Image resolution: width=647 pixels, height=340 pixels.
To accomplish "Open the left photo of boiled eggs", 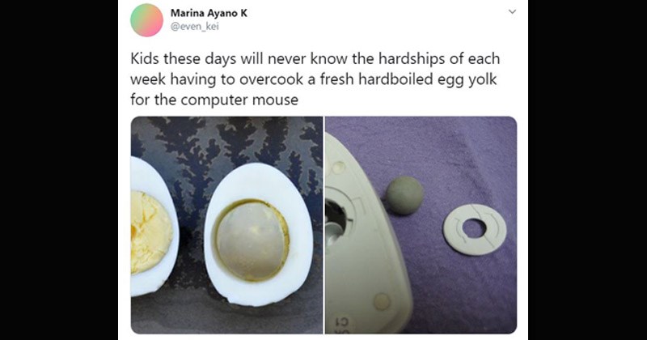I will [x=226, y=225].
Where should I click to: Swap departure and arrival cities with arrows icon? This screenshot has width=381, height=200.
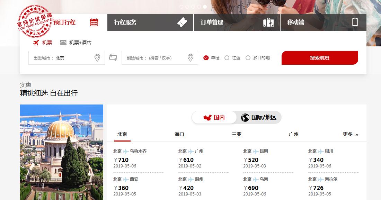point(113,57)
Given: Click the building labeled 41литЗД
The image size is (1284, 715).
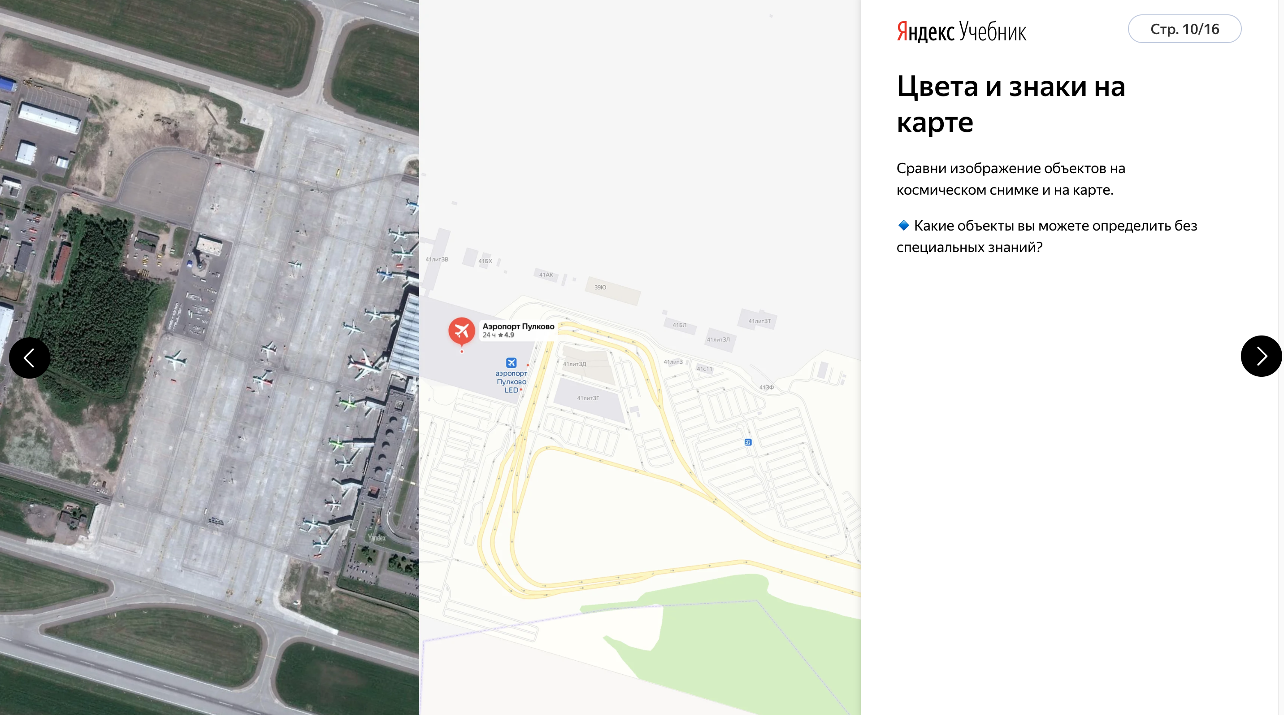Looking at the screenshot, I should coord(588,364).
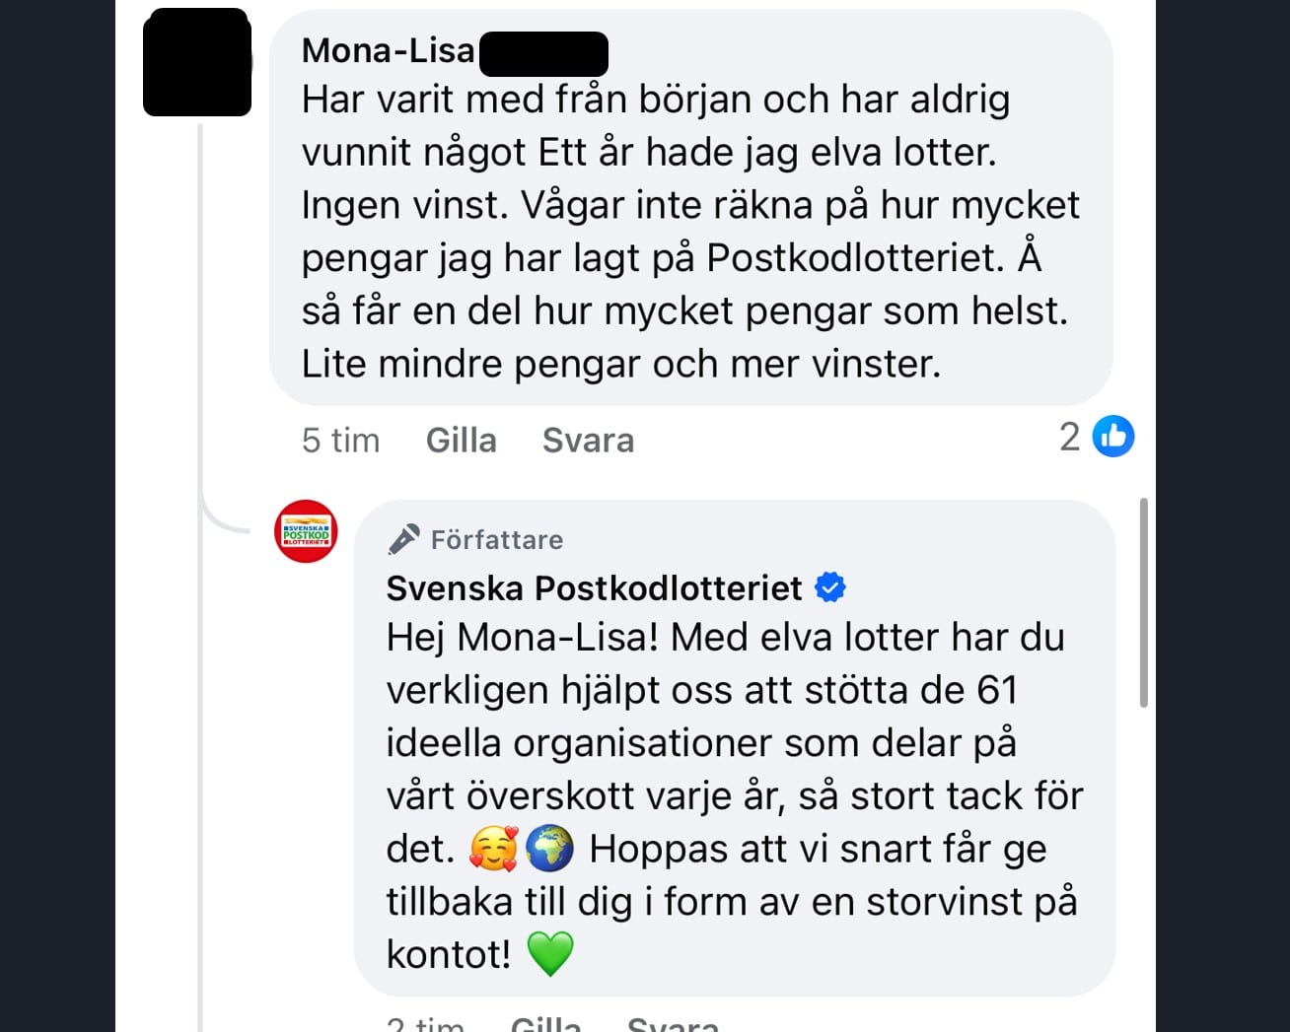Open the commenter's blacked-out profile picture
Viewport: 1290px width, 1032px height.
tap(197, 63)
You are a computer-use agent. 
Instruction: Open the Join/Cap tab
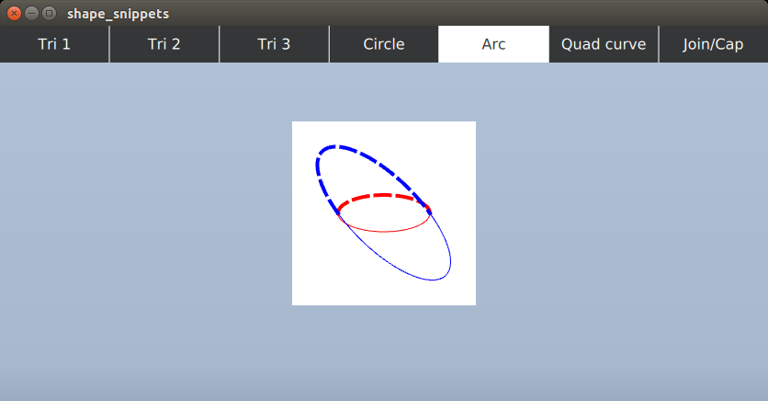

**Instructions to follow**
Locate "Given: Click the building labeled 41литЗД" in the entries above. Copy, exactly and only, the lines from that line to the end, leaving out the pictures.

**Task solution**
Given: Click the building labeled 41литЗД
The image size is (1284, 715).
Looking at the screenshot, I should coord(588,364).
Open the commenter's blacked-out profile picture
Viewport: 1290px width, 1032px height.
tap(197, 63)
You are a computer-use agent. 
Instruction: Open the Join/Cap tab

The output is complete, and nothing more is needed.